Determine all values of $n$ such that it is possible to divide a triangle into $n$ smaller triangles such that there are not three collinear vertices and such that each vertex belongs to the same number of segments.

Comments

Nelix
5 years ago

edit: The possibilities are:

  • $n=3$: Just insert a point $z$ in the interior of the original triangle. Connect it to the original vertices.
  • $n=7$ : Morley's figure
  • $n =19$: Something more complicated. See figure at the end.

[You get these figures, by taking the surface of a tetrahedron, octahedron or icosahedron, deleting one face and then flattening out the rest. As an aside, the other two platonic solids would give you a subdivision of a quadliteral into smaller quadliterals (cube) or of a pentagon into smaller pentagons (dodecahedron). Both subdivisions satisfy the rest of the problem requirements.]

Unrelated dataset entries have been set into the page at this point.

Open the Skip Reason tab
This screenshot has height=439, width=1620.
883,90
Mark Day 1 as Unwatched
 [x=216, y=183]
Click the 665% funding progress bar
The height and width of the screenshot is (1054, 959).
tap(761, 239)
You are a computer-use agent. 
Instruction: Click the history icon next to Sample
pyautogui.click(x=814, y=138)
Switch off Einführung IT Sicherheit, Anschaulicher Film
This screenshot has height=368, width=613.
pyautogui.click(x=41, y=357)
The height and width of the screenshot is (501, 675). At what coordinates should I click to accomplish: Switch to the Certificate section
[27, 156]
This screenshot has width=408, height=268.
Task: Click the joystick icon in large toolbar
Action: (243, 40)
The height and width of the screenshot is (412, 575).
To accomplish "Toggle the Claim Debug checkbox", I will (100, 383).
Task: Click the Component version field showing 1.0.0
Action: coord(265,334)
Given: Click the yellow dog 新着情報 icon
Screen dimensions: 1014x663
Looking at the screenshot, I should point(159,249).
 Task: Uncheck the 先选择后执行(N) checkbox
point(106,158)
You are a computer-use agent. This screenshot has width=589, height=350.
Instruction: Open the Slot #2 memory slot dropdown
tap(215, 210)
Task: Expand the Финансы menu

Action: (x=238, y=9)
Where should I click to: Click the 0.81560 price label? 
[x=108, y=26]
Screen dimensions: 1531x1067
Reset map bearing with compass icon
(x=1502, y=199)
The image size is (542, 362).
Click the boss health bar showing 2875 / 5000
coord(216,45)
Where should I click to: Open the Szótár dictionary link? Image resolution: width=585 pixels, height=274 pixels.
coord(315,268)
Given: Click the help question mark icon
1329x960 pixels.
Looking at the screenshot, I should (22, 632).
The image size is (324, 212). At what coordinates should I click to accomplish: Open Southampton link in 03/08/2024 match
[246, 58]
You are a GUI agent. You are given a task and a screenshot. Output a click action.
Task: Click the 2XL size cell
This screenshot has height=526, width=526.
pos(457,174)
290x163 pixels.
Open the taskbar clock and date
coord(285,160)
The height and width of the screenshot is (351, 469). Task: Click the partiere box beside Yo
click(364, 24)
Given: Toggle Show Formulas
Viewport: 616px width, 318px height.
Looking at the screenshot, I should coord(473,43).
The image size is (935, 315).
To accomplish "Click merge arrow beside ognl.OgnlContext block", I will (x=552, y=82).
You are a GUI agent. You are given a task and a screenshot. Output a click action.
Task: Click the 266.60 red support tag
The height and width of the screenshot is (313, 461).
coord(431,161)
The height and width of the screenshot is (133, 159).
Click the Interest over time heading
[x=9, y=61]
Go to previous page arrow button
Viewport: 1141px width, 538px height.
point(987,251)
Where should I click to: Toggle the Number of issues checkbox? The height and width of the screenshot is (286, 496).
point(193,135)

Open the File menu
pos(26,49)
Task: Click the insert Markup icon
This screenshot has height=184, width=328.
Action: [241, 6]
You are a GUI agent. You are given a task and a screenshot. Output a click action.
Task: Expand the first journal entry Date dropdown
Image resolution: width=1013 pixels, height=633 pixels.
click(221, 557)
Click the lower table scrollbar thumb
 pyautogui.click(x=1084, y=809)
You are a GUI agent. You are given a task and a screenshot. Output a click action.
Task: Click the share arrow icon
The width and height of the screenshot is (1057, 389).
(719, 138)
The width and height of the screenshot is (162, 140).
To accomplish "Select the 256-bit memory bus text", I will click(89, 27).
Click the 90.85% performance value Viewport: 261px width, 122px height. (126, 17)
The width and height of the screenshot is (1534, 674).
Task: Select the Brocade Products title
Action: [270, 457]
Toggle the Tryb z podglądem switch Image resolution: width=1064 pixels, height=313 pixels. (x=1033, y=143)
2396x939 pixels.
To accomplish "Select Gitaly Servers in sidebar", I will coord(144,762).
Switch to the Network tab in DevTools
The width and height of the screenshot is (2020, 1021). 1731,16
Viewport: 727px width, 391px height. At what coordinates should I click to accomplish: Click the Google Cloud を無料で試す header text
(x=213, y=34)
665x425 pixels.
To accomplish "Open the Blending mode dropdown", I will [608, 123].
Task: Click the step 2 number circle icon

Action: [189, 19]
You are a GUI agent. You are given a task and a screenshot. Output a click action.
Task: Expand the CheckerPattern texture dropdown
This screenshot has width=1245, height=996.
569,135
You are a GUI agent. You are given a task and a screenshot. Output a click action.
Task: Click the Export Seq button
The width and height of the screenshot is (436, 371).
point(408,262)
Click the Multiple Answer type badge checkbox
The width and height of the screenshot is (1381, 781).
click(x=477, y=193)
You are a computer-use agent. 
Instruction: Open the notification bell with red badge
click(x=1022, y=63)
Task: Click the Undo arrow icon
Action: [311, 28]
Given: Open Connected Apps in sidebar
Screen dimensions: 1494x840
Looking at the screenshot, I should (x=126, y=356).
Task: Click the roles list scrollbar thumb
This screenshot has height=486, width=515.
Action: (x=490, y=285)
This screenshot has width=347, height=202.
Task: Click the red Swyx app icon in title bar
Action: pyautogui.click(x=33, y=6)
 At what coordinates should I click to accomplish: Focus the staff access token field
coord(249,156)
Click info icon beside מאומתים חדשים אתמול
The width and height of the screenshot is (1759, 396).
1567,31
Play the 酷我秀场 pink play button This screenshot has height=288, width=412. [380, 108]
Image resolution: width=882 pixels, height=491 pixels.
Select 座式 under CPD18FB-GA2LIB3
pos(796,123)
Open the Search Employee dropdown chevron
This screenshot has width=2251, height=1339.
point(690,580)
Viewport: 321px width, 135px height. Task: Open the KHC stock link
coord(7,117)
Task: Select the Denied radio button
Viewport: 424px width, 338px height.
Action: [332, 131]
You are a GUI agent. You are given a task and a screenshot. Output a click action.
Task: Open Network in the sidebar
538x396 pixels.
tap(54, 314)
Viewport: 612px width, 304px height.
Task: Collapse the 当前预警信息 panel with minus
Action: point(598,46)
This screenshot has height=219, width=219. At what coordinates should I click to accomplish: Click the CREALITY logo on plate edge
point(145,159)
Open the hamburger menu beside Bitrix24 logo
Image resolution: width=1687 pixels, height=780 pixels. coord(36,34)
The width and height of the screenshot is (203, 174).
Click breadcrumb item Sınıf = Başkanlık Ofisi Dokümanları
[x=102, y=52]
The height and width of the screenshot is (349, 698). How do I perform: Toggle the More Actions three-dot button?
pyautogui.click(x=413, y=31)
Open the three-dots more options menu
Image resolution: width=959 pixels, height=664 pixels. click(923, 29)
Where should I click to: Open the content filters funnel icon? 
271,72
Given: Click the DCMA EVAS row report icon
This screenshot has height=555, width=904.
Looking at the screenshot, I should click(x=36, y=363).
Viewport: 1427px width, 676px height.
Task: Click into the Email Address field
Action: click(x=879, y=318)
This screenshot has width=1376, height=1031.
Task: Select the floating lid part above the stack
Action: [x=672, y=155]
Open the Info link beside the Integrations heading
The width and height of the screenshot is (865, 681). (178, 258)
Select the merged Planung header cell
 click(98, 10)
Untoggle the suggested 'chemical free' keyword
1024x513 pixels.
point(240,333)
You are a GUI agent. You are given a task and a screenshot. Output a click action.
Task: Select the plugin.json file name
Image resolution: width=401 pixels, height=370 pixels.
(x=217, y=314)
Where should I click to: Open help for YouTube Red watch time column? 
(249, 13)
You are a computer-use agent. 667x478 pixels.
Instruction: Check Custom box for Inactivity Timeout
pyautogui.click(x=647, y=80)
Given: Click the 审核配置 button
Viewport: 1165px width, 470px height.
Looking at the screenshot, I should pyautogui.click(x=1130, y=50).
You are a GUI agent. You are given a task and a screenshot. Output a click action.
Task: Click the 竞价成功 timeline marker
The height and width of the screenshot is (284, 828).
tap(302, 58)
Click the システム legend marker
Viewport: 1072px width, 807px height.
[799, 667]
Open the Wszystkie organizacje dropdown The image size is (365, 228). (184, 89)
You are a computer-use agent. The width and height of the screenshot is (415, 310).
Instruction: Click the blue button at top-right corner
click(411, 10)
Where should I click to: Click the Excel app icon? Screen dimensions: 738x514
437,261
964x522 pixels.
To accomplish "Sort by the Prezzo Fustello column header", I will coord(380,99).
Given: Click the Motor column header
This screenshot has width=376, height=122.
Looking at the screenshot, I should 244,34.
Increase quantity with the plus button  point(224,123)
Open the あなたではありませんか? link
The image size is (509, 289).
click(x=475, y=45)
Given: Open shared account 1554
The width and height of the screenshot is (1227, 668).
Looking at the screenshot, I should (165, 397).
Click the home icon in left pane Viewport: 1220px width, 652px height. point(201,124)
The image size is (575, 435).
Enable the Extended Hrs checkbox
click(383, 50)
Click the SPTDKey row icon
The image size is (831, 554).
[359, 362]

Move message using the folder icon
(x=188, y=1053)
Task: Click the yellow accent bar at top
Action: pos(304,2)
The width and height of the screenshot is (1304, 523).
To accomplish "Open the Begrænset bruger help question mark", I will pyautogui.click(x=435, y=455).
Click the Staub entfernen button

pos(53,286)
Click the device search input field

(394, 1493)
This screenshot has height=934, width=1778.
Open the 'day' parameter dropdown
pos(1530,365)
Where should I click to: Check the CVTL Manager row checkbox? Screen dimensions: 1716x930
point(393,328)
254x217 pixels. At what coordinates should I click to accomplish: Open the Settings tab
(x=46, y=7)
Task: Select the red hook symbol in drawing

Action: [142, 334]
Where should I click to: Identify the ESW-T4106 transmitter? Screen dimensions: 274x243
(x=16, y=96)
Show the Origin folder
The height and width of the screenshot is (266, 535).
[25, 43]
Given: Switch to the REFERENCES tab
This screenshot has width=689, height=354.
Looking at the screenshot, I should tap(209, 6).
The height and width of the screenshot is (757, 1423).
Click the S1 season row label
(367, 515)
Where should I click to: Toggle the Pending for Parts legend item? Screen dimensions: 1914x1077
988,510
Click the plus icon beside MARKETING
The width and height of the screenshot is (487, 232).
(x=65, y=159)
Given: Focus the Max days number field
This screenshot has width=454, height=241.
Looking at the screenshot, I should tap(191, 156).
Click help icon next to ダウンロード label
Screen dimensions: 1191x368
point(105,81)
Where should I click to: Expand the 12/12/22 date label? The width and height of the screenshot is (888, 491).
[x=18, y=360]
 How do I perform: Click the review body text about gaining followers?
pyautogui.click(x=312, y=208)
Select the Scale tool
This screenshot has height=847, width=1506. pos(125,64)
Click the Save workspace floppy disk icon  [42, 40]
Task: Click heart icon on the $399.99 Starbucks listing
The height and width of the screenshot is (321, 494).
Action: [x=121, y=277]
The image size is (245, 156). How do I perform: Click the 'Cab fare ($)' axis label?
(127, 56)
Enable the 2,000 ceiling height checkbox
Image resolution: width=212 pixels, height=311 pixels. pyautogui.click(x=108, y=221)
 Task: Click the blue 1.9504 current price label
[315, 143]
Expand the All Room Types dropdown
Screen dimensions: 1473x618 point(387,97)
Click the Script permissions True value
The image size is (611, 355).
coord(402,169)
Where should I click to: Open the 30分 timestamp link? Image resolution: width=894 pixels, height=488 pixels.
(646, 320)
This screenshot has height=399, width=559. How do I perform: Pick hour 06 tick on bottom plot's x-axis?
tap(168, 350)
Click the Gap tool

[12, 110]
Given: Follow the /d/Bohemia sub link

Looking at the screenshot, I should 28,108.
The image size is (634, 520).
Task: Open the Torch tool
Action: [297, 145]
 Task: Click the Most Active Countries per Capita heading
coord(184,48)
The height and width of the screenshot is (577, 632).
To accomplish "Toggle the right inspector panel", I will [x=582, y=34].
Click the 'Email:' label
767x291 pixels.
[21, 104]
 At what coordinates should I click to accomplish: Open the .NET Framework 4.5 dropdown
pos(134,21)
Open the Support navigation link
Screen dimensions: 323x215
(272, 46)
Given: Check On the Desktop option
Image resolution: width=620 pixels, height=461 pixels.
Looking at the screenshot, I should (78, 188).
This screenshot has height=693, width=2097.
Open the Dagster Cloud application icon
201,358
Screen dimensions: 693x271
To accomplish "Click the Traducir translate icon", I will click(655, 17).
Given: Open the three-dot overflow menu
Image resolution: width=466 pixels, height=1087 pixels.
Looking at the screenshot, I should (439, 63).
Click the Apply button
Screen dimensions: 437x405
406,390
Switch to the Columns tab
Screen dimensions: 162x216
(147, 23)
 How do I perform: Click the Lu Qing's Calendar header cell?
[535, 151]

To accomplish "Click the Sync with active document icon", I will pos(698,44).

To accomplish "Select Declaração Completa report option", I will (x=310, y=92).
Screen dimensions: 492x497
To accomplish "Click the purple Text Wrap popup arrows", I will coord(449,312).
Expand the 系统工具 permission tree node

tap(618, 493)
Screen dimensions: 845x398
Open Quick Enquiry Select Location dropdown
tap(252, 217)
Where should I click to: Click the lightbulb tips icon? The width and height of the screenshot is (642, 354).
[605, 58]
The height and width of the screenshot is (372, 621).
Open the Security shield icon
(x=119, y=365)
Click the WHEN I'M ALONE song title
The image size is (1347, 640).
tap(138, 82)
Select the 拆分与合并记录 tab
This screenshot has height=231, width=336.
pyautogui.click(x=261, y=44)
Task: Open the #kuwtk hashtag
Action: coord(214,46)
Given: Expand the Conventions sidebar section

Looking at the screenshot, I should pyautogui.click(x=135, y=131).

Here's what I wrote before. It's wrong:

The obvious possibility is $n=3$: The possibility $n=1$ is ruled out, since it is specified, that the triangles after subdivision be smaller than the original. We will show, that $n=3$ is actually the only possibility:

Notation: After subdivision...

  • ...$v$ is the number of vertices
  • ...$e$ is the total number of segments
  • ...$k$ is the number of segments any given vertex belongs to

Here's a formal Proof:

Euler's formula for planar graphs says: $$ n + v - e = 1 \quad (Eq.1)$$

We sum over all segments the number of vertices on that segment (the latter is always 2). The result is $2e$, of course. Counting this way, we count every vertex $k$ times from the definition of $k$. Therefore:

$$2e = k v \quad (Eq.2)$$

edit: We sum over all triangles the number of vertices of that triangle (the latter is always 3). The result is $3 n$, of course. Counting this way, we count every vertex of the original triangle $(k - 1)$ times and we count all other vertices $k$ times (the difference between these two types of vertices comes from the fact, that the outside of the original triangle is not a triangle). Therefore:

$$3 n = (k - 1) \times 3 + k (v - 3) \quad (Eq.3)$$

Here's what I wrote before. It's wrong:

We sum over all triangles the number of vertices of that triangle (the latter is always 3). The result is $3 n$, of course. Counting this way, we count every vertex of the original triangle two times and we count all other vertices 3 times (the difference between these two types of vertices comes from the fact, that the outside of the original triangle is not a triangle). Therefore:

$$3 n = 2 ¸\times 3 + 3 (v - 3) \quad (Eq.3)$$

Putting together Equations 1 through 3 yields:

$$n (6 - k) = 5 k - 6$$.

The solutions of this equation by positive integers are $(k,n) \in \{(3,3), (4,7), (5,19), (2, 1)\}$. The solution (2,1) does not correspond to a valid subdivision, since in the problem it is specified, that after subdivision the triangles be smaller.

Thanks to rubs, who found a serious bug in my original answer and who brought the morley figure to my attention.

What about the figure in the theorem of Morley ?

rubs 5 years ago

@rubs Thank you. You are absolutely right. The Morley figure is another possibility. Gonna fix this.

Nelix 5 years ago